▶ [WORK INSTRUCTION]
The answer must be the lines from the one that holds "Image resolution: width=1324" through the final line of the data, copied exactly, with no pictures.

▶ [THE RECORDS]
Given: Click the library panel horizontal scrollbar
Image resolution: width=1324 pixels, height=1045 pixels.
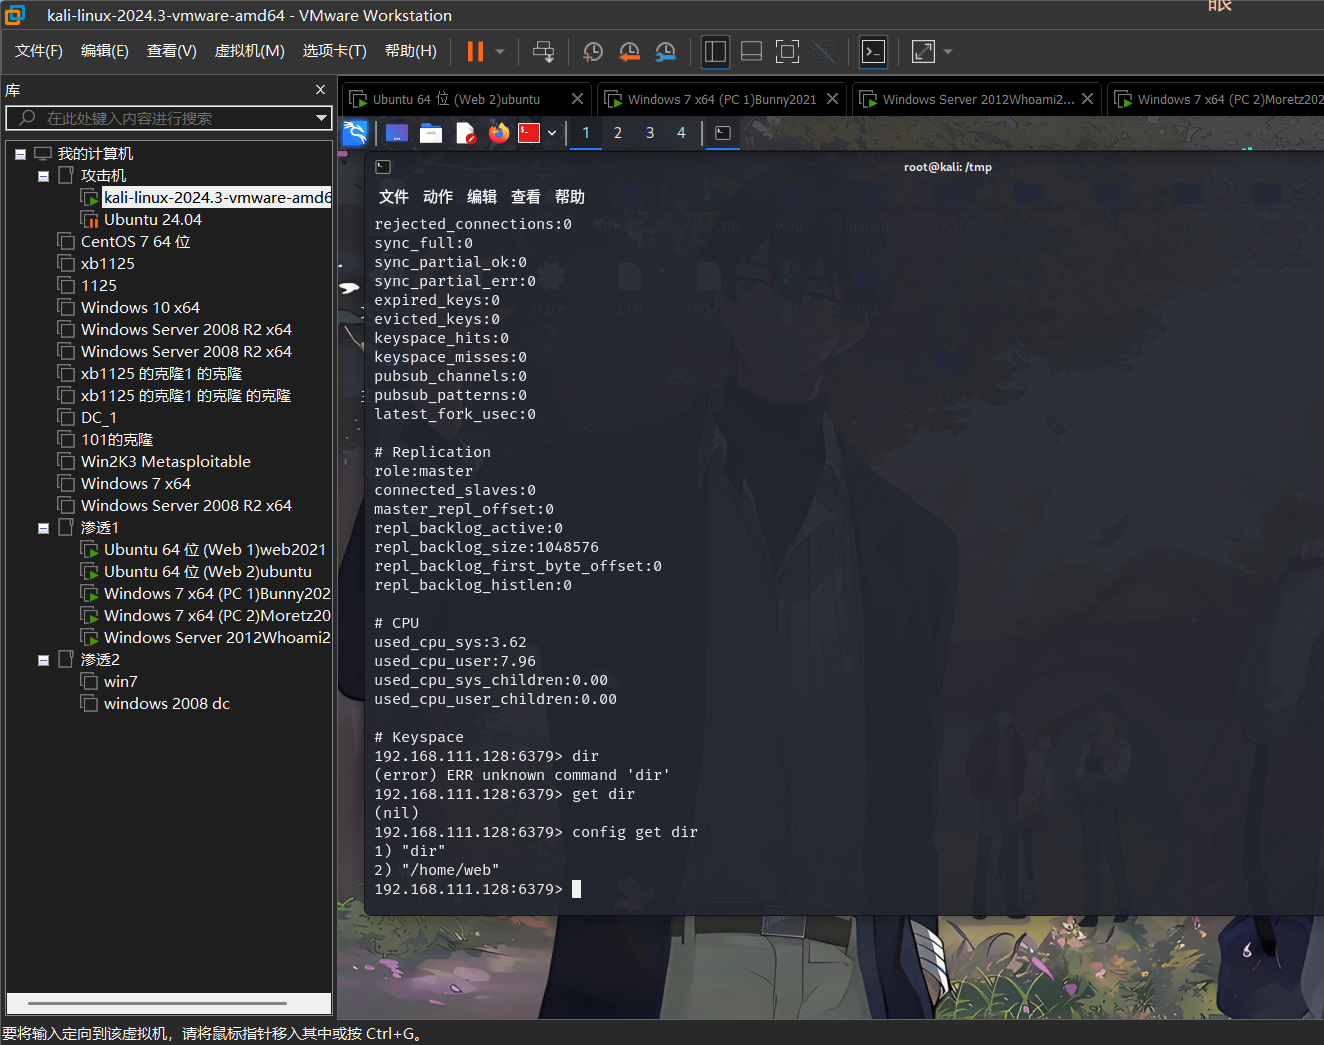Looking at the screenshot, I should [157, 1003].
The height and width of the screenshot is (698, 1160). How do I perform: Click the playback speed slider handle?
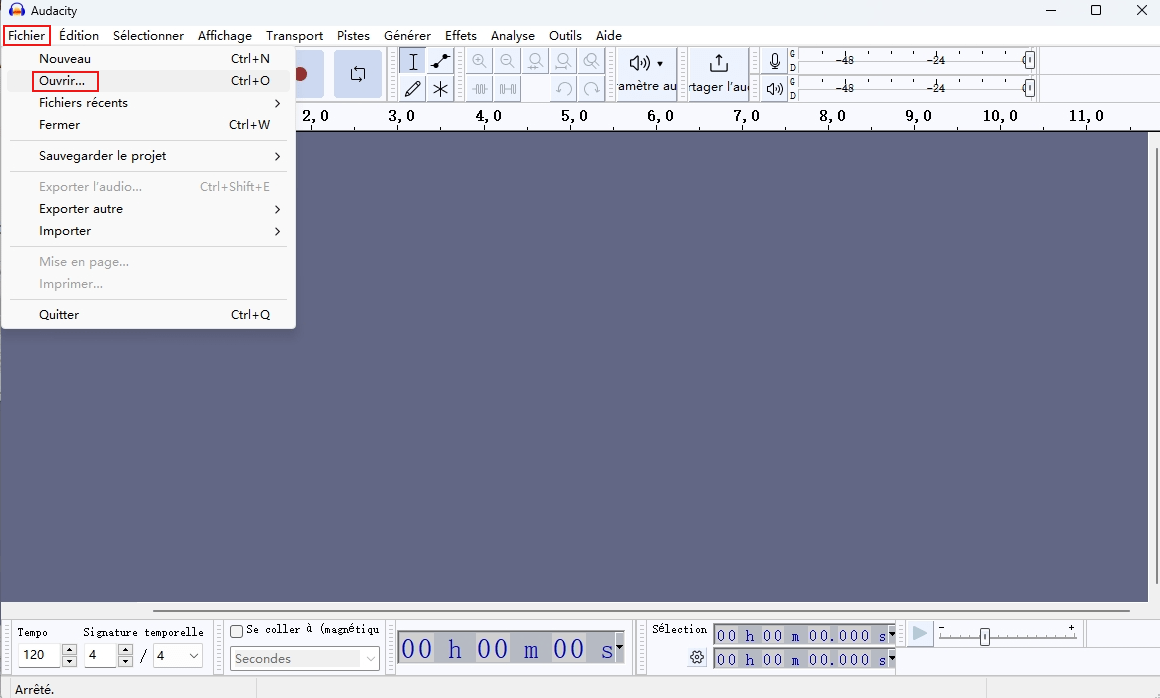pos(985,636)
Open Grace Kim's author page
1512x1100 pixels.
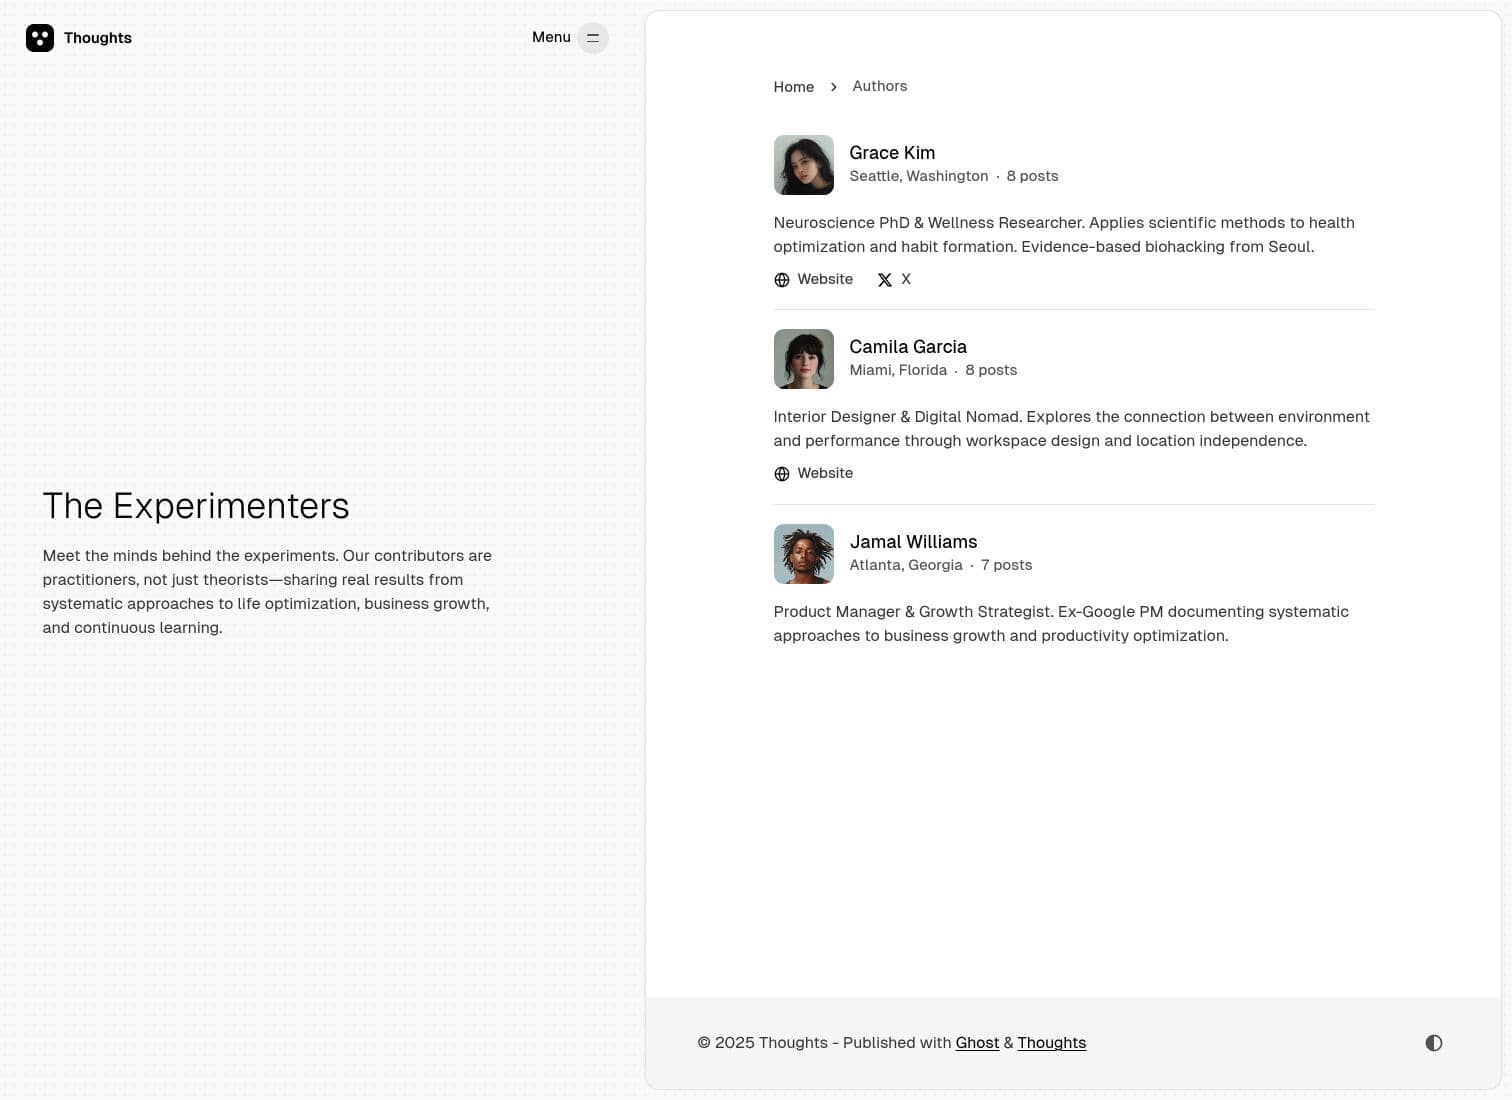point(892,153)
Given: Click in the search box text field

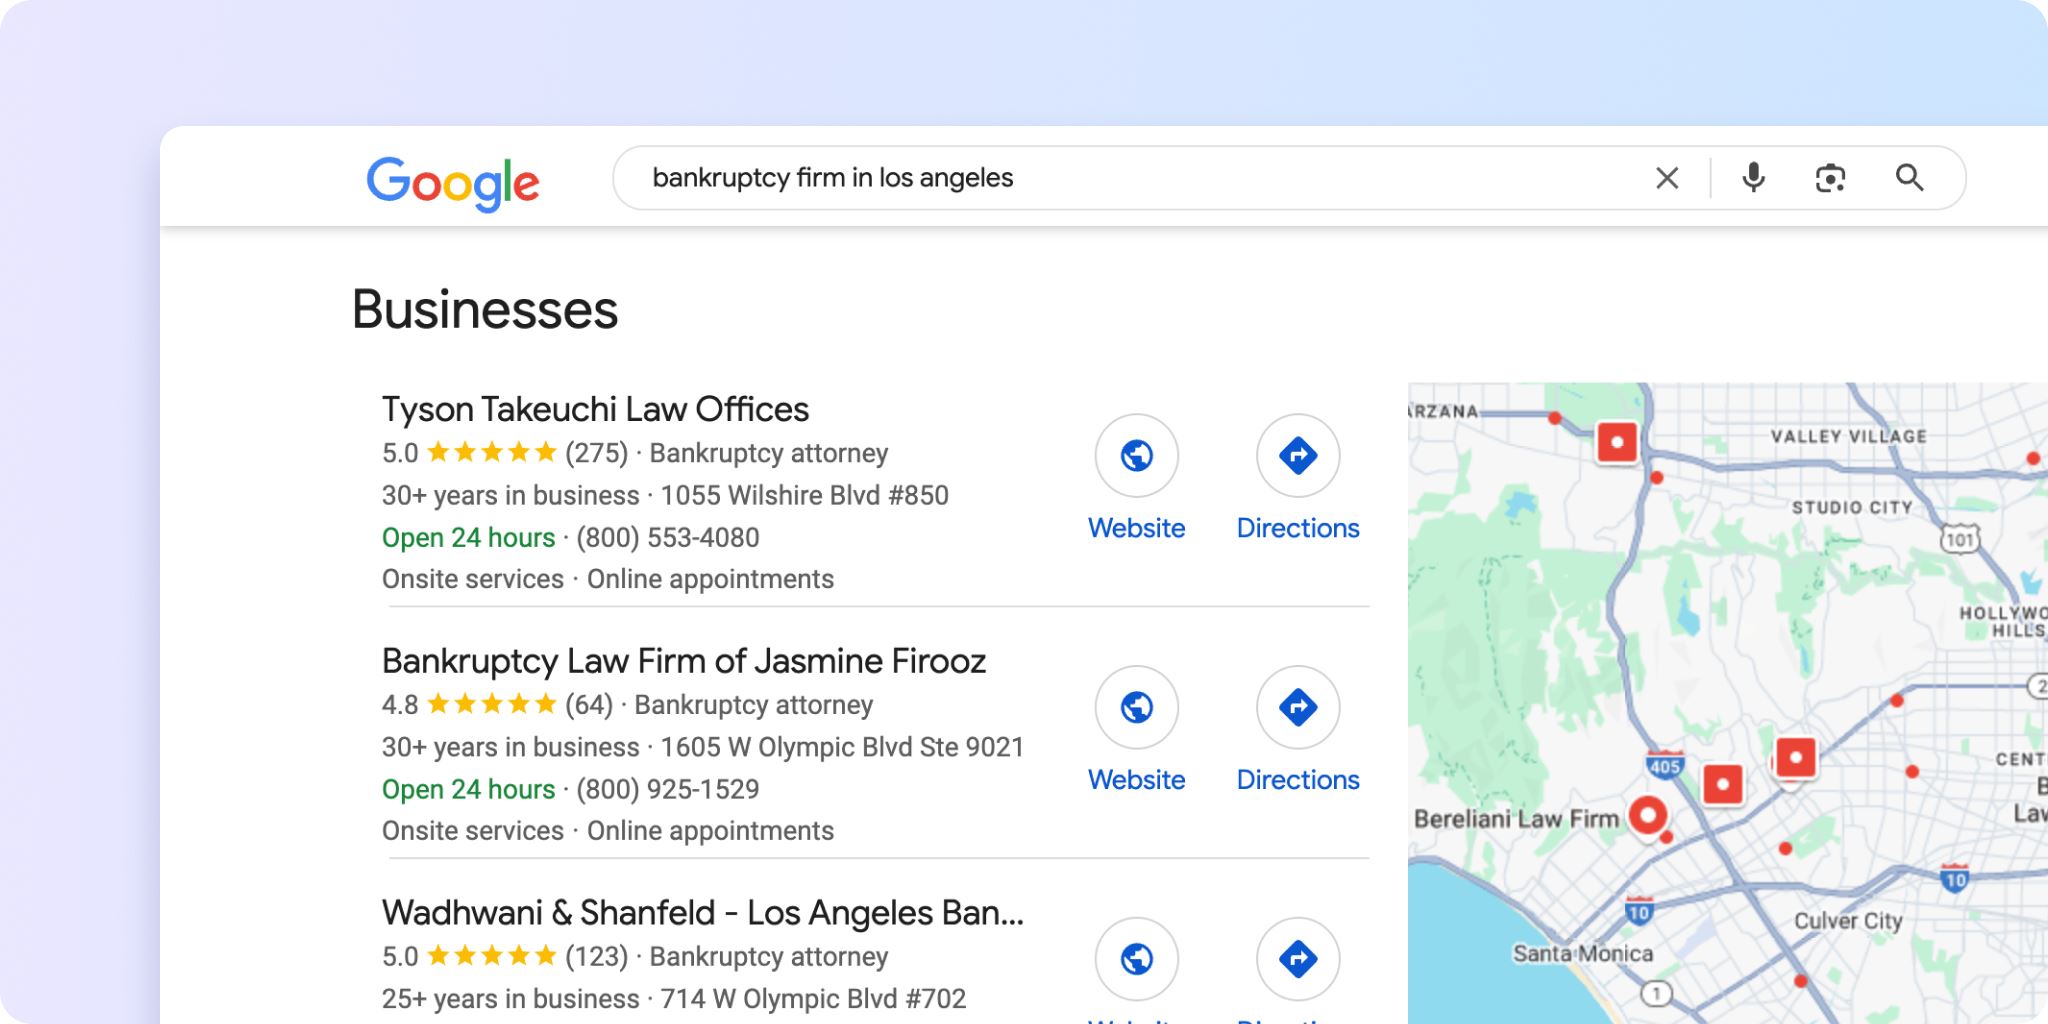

▶ [RESULT]
Image resolution: width=1324 pixels, height=1045 pixels.
Looking at the screenshot, I should [157, 1003].
The height and width of the screenshot is (698, 1160). How do I perform: Click the playback speed slider handle?
pos(985,636)
Open Grace Kim's author page
1512x1100 pixels.
point(892,153)
Given: Click in the search box text field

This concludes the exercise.